現在完了(Perfekt)と過去完了(Plusquamperfekt)は助動詞の haben あるいは sein と本動詞の過去分詞(Partizip II)で形成されます。haben と sein の使い分けについては別稿「Perfekt mit haben oder sein? 現在完了の助動詞について」をご覧になってください。

しかし、これには例外があります。いわゆる話法の助動詞(Modalverben)と brauchen および知覚動詞が、他の動詞の不定詞を伴う場合、過去分詞ではなく不定詞で代用されます。このような不定詞は代替不定詞(Ersatzinfinitiv)と呼ばれますが、まあ、文法的な名称は忘れてしまっても構いません。

以下が完了形に代替不定詞を使う助動詞と動詞です。出典は、deutschplus.net, Besondere Art der Perfektbildung: Der Ersatzinfinitivです。

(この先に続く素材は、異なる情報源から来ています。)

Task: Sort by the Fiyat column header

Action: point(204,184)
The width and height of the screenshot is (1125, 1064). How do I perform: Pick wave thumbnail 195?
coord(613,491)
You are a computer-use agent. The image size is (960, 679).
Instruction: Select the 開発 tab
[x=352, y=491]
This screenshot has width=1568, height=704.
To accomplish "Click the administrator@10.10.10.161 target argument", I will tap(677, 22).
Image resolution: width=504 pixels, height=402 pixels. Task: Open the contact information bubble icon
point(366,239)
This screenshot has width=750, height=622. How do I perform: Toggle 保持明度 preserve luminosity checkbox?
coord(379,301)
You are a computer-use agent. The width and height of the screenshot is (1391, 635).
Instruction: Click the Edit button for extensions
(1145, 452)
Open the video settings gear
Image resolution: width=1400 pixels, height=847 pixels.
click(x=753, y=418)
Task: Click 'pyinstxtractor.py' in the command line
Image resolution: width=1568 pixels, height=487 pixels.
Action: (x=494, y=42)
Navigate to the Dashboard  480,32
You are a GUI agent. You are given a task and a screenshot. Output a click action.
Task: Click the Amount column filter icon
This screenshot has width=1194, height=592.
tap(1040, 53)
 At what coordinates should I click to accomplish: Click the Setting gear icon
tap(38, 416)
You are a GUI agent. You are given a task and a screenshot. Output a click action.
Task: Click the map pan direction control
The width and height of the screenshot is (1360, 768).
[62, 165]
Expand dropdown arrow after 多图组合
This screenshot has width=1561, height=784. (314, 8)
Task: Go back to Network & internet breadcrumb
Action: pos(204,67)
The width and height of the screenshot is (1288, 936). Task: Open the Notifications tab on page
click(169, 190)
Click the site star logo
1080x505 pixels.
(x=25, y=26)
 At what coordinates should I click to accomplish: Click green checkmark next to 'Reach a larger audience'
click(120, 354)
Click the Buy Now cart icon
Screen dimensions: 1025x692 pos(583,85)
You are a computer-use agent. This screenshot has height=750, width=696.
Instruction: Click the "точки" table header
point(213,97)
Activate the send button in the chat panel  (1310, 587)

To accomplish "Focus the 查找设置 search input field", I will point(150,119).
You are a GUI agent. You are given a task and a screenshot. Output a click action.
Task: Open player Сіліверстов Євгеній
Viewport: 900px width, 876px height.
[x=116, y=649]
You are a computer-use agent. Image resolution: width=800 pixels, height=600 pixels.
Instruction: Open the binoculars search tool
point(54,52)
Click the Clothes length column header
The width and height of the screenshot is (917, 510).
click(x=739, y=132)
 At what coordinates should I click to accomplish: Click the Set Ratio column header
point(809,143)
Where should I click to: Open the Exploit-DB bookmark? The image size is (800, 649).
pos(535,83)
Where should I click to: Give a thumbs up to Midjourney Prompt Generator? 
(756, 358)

1. dürfen, können, mögen, müssen, sollen, wollen このグループは完了形において代替不定詞を使わなくてはいけません。

2. brauchen も 1.と同様に代替不定詞が必須です。

3. lassen, sehen, hören では代替不定詞が使われる頻度が高いですが、過去分詞が使用される場合もあります。

4. heißen, machen, helfen, lehren, lernen, fühlen, spüren では基本的に過去分詞が使われますが、稀に代替不定詞が使われることがあります。


直接法現在完了・過去完了の例文

分かりやすいように助動詞、不定詞、代替不定詞は色分けしてあります。

  • Ich habe sofort nach Hause gehen müssen. 私はすぐに帰宅しなければならなかった。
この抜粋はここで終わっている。